Saudi Arabia will host the first direct talks on Saturday between the warring armies in Sudan, after several ceasefire agreements collapsed.
A joint US-Saudi statement welcomed the start of “pre-negotiation talks” in Jeddah between the Sudanese army and the paramilitary Rapid Support Forces. On Friday, reports spoke of the continuation of clashes in Khartoum.
Sudan’s military says the talks aim to address humanitarian issues.
There was no official comment from Reporters Without Borders.
The army confirmed that it had sent envoys to Jeddah to participate in the talks, which are being pressured by the United Nations and aid agencies, in the face of an acute humanitarian crisis in Sudan.
The fierce fighting, which lasted nearly three weeks, left hundreds of people dead and nearly 450,000 civilians displaced. Of this total, more than 115,000 people have sought refuge in neighboring countries, according to the International Organization for Migration.

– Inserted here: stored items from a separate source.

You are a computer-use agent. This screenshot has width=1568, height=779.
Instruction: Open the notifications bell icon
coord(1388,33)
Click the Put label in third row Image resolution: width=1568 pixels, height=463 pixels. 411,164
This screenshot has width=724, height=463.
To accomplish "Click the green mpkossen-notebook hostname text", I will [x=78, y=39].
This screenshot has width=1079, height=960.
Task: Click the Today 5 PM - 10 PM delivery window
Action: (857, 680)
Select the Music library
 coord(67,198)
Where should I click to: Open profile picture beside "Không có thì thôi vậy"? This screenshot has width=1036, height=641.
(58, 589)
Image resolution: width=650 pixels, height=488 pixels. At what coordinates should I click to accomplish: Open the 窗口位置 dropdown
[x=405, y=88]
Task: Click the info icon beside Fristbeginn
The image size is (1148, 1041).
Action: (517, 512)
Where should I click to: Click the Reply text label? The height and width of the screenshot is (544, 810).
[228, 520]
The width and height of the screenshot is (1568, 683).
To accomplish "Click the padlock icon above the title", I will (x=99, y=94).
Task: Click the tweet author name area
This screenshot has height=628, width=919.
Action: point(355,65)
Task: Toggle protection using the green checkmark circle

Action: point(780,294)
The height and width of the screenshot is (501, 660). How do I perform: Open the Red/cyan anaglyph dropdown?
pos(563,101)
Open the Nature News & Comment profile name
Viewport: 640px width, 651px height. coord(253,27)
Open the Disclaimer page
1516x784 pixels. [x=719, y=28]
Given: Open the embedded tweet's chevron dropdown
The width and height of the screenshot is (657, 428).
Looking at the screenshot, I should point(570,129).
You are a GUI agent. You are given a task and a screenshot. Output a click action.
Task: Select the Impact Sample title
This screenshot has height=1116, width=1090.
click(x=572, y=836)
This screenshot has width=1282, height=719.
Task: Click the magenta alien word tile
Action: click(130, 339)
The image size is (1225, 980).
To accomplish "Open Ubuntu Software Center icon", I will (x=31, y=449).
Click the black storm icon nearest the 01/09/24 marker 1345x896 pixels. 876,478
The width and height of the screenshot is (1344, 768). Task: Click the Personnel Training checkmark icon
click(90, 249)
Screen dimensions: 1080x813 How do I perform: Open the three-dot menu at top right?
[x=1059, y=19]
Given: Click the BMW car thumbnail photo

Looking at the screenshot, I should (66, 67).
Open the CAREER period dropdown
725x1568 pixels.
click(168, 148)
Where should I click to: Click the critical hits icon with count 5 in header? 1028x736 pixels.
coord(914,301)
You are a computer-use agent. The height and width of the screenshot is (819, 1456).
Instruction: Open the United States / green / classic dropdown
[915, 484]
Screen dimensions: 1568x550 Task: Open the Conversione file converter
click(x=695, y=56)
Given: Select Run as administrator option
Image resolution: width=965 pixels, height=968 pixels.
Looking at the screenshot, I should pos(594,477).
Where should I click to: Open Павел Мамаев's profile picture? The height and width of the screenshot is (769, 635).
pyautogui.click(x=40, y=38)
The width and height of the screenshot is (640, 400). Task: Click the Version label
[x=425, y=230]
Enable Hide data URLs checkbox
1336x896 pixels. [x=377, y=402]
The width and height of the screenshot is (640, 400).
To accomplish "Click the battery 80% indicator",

The commander of the Sudanese army, General Abdel Fattah al-Burhan – the de facto Sudanese president – is engaged in a bitter struggle for power with the commander of the Rapid Support Forces, General Muhammad Hamdan Dagalo, known as Hemedti.
The statement issued by the US and Saudi governments stated that they “urge the two parties to take into account the interests of the Sudanese nation and its people and to actively engage in talks aimed at a cease-fire and an end to the conflict, which would spare the suffering of the Sudanese people and the people.” Ensure the availability of humanitarian aid to the affected areas.
The joint statement also expressed hope for an “expanded negotiation process that includes participation with all Sudanese parties.”
UNICEF spokesman James Elder said the first 11 days of conflict alone resulted in an estimated 190 children killed and 1,700 injured – figures only taken from health facilities in Khartoum and Darfur.
“The reality is likely to be much worse,” he said.
The intensity of the fighting has prevented much needed aid from arriving.
So far, General Burhan and Hemedti, who have led an Arab militia in the brutal Darfur conflict, have shown little willingness to reach a peace settlement.